*Task to complete*
Reproduce the records below exactly as they appear, starting with the line containing "Click the gray Toyota GR86 image" and ending with the line containing "will [x=813, y=29].", both included. Output only those lines.

— BEGIN —

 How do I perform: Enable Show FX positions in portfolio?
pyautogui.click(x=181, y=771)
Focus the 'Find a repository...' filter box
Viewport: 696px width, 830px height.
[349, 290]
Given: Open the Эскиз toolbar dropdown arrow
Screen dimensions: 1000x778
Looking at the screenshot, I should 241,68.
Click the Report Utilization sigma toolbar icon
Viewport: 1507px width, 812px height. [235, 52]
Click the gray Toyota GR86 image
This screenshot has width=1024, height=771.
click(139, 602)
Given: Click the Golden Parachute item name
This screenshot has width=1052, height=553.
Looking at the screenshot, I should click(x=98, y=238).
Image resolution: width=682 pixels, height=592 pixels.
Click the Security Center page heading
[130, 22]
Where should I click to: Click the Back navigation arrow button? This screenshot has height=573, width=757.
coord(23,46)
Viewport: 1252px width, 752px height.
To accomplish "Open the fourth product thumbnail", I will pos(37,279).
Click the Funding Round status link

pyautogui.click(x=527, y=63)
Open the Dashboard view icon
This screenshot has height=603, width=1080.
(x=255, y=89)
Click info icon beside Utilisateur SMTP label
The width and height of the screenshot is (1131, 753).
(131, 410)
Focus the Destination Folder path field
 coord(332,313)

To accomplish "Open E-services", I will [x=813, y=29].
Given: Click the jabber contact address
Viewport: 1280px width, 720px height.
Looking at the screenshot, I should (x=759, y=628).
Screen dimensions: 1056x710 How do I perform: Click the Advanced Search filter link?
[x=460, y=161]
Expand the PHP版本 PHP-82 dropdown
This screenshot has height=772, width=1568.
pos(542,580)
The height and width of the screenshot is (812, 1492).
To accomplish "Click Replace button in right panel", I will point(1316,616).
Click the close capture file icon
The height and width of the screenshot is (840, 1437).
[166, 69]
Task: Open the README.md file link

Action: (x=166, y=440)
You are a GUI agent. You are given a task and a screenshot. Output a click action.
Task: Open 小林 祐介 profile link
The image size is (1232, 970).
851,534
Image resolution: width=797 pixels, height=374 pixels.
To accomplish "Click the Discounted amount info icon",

— END —

*The answer*
Click the gray Toyota GR86 image
This screenshot has width=1024, height=771.
click(139, 602)
Given: Click the Golden Parachute item name
This screenshot has width=1052, height=553.
Looking at the screenshot, I should click(x=98, y=238).
Image resolution: width=682 pixels, height=592 pixels.
Click the Security Center page heading
[130, 22]
Where should I click to: Click the Back navigation arrow button? This screenshot has height=573, width=757.
coord(23,46)
Viewport: 1252px width, 752px height.
To accomplish "Open the fourth product thumbnail", I will pos(37,279).
Click the Funding Round status link

pyautogui.click(x=527, y=63)
Open the Dashboard view icon
This screenshot has height=603, width=1080.
(x=255, y=89)
Click info icon beside Utilisateur SMTP label
The width and height of the screenshot is (1131, 753).
(131, 410)
Focus the Destination Folder path field
 coord(332,313)

To accomplish "Open E-services", I will [x=813, y=29].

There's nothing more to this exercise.